* **TEXT EXTRACT**

.....

Sally Dabbah provides a technical walkthrough on implementing enterprise-grade data quality checks in Microsoft Fabric ETL pipelines, showcasing Great Expectations integration at every architecture layer.

From Bronze to Gold: Data Quality Strategies for ETL in Microsoft Fabric

Introduction

Trustworthy data underpins reliable analytics, machine learning, and AI. Inconsistent schemas, nulls, data drift, and upstream changes often break business logic and dashboards. Microsoft Fabric, combined with Great Expectations (GX), an open-source data validation framework, enables engineers to build scalable, reusable, and automated data quality solutions.

This guide shows how to use Fabric notebooks and pipelines together with Great Expectations for comprehensive data quality checks—including row-count drift, schema validation, primary key uniqueness, and batch-based time-series anomalies—especially focusing on the Bronze layer of the Medallion Architecture with the NYC Taxi dataset.

.....

* **DATA**
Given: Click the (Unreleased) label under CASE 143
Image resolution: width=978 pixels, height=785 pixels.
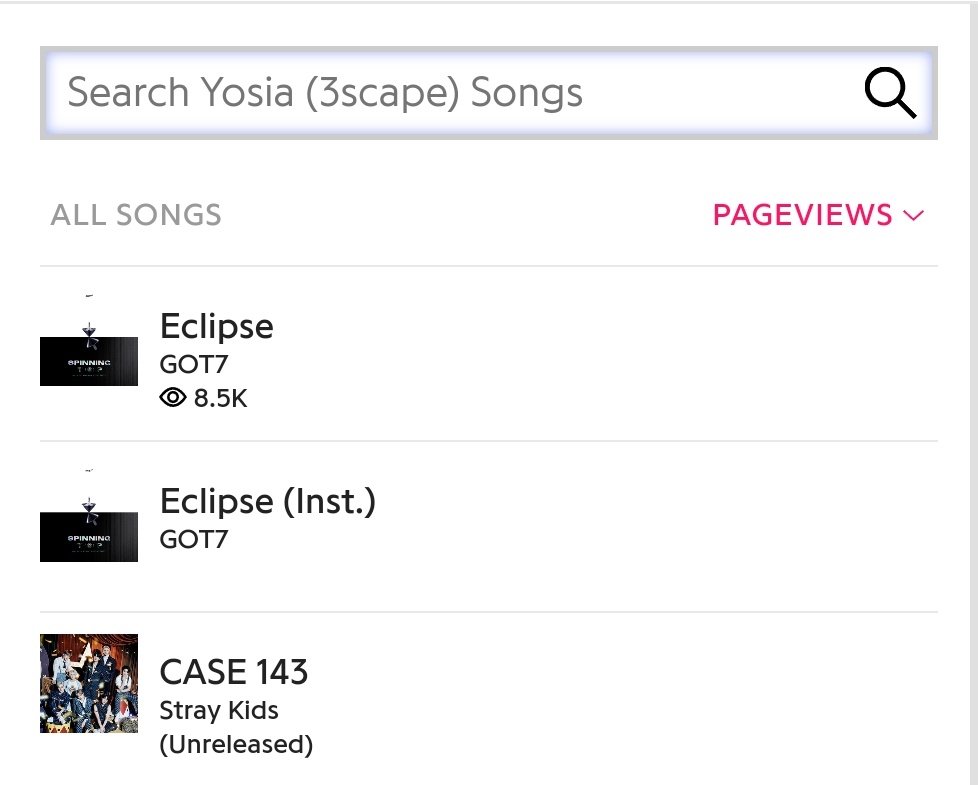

.....

* **AIM OF THE EXERCISE**
Please copy the article on data quality in Microsoft Fabric word for word, everything from "From Bronze to" down to "data quality solutions.".

* **SOLUTION**
From Bronze to Gold: Data Quality Strategies for ETL in Microsoft Fabric

Introduction

Trustworthy data underpins reliable analytics, machine learning, and AI. Inconsistent schemas, nulls, data drift, and upstream changes often break business logic and dashboards. Microsoft Fabric, combined with Great Expectations (GX), an open-source data validation framework, enables engineers to build scalable, reusable, and automated data quality solutions.